URIs in output are often problematic because they have no spaces which allow text-wrapping to trigger. Added a custom XSLT function to add zero-width spaces after each slash and period, to make text-wrapping feasible for the user agent.
Got some basic layout styles done, and then added the note and reference popup code. The way I've done it means that if JavaScript is turned off, note and reference links simply bounce you to the bottom of the page (or the appropriate place); if JS is on, then the href attribute is removed, and an onclick event pops up the relevant info in the right margin. This is basically working, except for some types of link (internal links to tables, appendices etc.), which need to be looked at.

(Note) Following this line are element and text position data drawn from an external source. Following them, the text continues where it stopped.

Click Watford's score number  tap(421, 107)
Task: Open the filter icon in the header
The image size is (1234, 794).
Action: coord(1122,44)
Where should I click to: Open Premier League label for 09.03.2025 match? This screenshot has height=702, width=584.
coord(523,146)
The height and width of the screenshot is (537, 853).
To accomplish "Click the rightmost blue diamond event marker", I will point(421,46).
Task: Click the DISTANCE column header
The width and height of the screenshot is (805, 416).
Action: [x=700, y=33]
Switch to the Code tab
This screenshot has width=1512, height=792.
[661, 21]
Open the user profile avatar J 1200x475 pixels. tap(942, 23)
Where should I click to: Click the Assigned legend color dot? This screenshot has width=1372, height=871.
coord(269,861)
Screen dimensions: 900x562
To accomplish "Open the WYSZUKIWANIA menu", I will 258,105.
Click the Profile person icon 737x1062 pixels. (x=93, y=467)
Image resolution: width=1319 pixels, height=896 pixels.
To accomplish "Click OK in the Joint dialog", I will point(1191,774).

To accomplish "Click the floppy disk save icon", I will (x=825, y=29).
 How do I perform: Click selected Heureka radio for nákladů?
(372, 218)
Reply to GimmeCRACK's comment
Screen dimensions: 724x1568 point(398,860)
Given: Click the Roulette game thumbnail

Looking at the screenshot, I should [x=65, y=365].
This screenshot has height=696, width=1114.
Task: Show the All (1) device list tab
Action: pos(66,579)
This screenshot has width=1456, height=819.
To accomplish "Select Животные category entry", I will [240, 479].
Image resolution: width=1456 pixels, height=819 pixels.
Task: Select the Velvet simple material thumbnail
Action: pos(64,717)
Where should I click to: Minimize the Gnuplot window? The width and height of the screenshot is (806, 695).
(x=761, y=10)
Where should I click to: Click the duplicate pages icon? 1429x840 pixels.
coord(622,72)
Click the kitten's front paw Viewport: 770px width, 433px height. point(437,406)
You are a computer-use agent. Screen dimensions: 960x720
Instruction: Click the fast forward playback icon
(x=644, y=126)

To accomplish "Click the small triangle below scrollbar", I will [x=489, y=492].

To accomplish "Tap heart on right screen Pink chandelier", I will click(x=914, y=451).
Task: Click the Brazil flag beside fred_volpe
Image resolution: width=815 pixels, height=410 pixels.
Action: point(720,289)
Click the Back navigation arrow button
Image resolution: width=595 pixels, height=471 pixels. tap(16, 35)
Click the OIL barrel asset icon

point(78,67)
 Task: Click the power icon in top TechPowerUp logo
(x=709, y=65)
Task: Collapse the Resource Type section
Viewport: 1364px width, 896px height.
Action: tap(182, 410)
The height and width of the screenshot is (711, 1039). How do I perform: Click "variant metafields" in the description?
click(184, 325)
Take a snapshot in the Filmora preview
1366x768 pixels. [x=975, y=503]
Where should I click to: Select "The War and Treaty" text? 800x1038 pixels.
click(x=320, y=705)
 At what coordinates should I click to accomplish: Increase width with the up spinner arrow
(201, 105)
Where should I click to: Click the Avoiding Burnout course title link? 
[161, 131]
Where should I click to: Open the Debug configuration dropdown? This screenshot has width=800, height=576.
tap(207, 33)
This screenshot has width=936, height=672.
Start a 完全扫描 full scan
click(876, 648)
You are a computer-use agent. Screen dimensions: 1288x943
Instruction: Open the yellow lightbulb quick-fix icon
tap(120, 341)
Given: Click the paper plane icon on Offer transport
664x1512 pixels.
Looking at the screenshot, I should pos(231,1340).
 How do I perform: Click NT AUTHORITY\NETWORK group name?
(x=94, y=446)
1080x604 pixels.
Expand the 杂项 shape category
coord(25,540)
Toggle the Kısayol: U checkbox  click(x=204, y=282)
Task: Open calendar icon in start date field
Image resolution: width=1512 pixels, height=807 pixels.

But we're nearly there for the XHTML!
Document types handled so far are books, journal articles (with and without authors), book chapters, and presentations. This covers everything in the first two documents. Checking the previous entry to see if the name list is the same, and replacing with a dash, actually turns out to be unnecessary; the APA style guide doesn't seem to mention it, and shows examples of multiple items by the same authors with names shown in full (p.220, section 4.04).
Abstracted the regexp period-adding code into an external function:
<xsl:function name="mdh:addPeriodIfNeeded" as="xs:string">
<!-- Incoming parameters -->
<xsl:param name="inNode" as="node()" />
<xsl:sequence
select="if (not(matches($inNode//text()[last()], '.*[\.\?!]{1}$')))
then '.'
else ''" />
</xsl:function>
According to the eXist docs, following:: and preceding:: will work, but not with wildcards; so following::text() is worth a shot...
Today:
- Added rendering for the document title and authors to the output.
- Re-thought the db structure for default strings and styles. It turns out we'll need GUI strings specific to individual style guides (e.g. "Retrieved [date], from [URL]" for APA), so I've subdivided the default subcollection into strings and styles subcollections, added an
apa_strings.xslfile, and updated thegetGuiStrings.xqcode so that it collects strings from the wholedefault/stringssubcollection. Similarly, the code for retrieving styles had to be slightly updated to take account of the db structure change. - Greatly expanded the db style information. We're now getting down to the nitty-gritty of rendering styles as the XHTML code moves forward, and I'm making a lot of decisions about what goes in the base styles and what goes into the style-guide style document.
- Added rendering for appendices.
- Began serious work on the bibliography rendering. So far I've done books and journal articles; a lot of stuff that needs to be done for all document types is now complete, including retrieval information for electronic references, name rendering, and title handling.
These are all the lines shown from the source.